- RECORDS -
● ● ● ● ● ● ●
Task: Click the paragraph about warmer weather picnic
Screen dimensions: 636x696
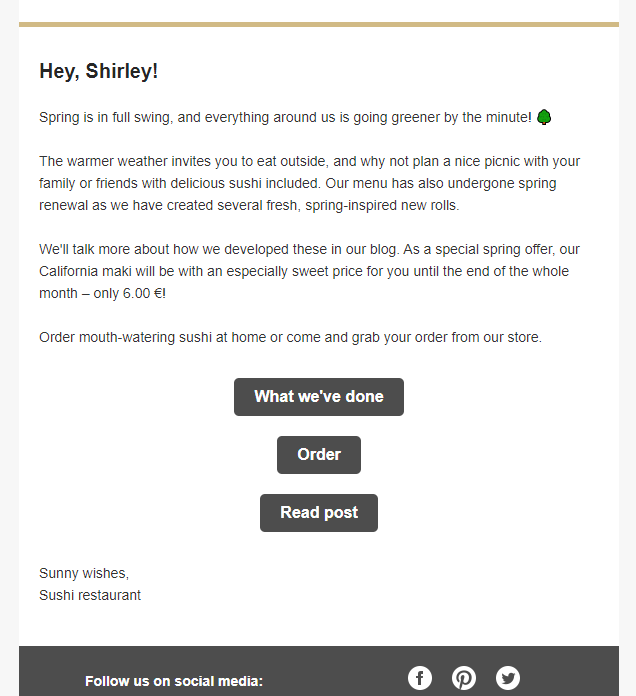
● ● ● ● ● ● ●
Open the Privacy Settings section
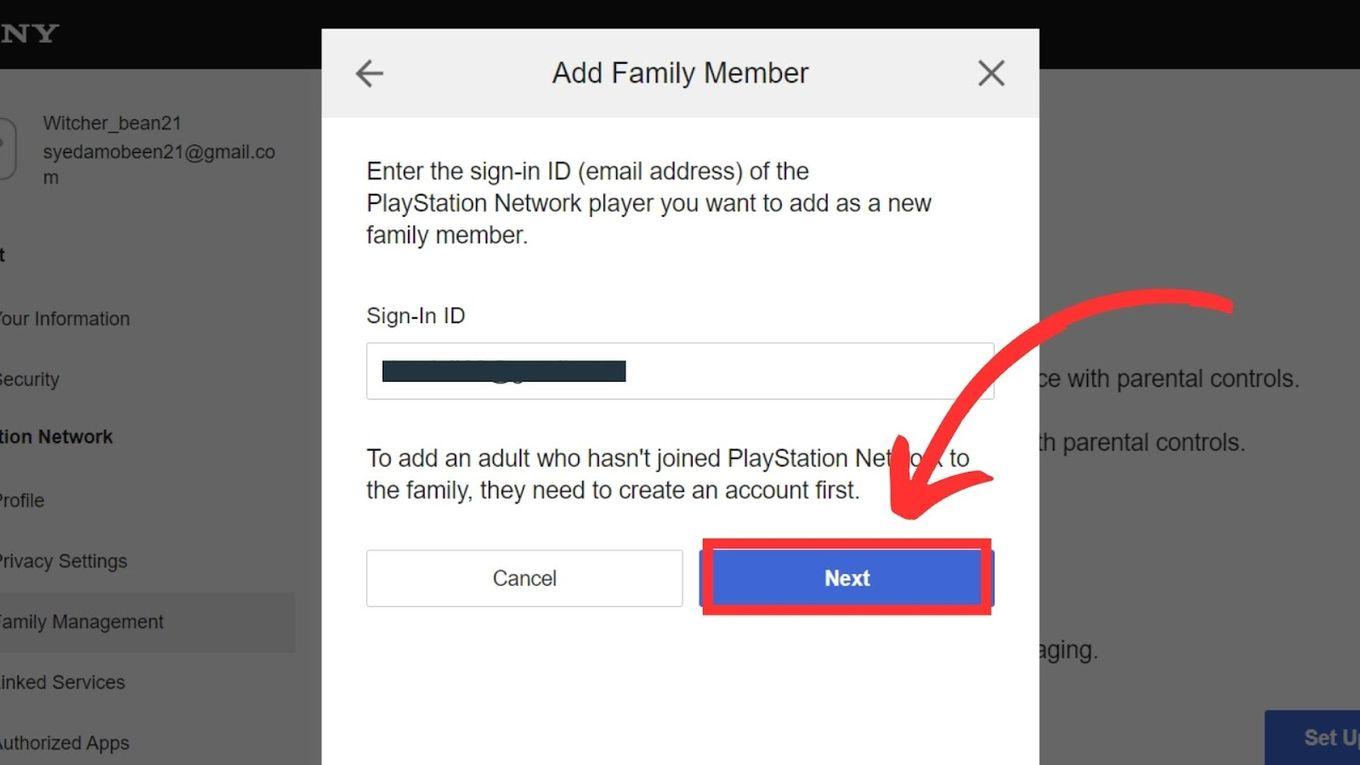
● ● ● ● ● ● ●
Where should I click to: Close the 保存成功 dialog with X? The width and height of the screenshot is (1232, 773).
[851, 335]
● ● ● ● ● ● ●
- TO BE DONE -
In the records, take the lines starting with the one containing "Task: Click the" and going on through the one containing "Screen dimensions: 636x696", and write them out again with "picnic" replaced by "outing". Change nothing else.

- RESULT OF THE TASK -
Task: Click the paragraph about warmer weather outing
Screen dimensions: 636x696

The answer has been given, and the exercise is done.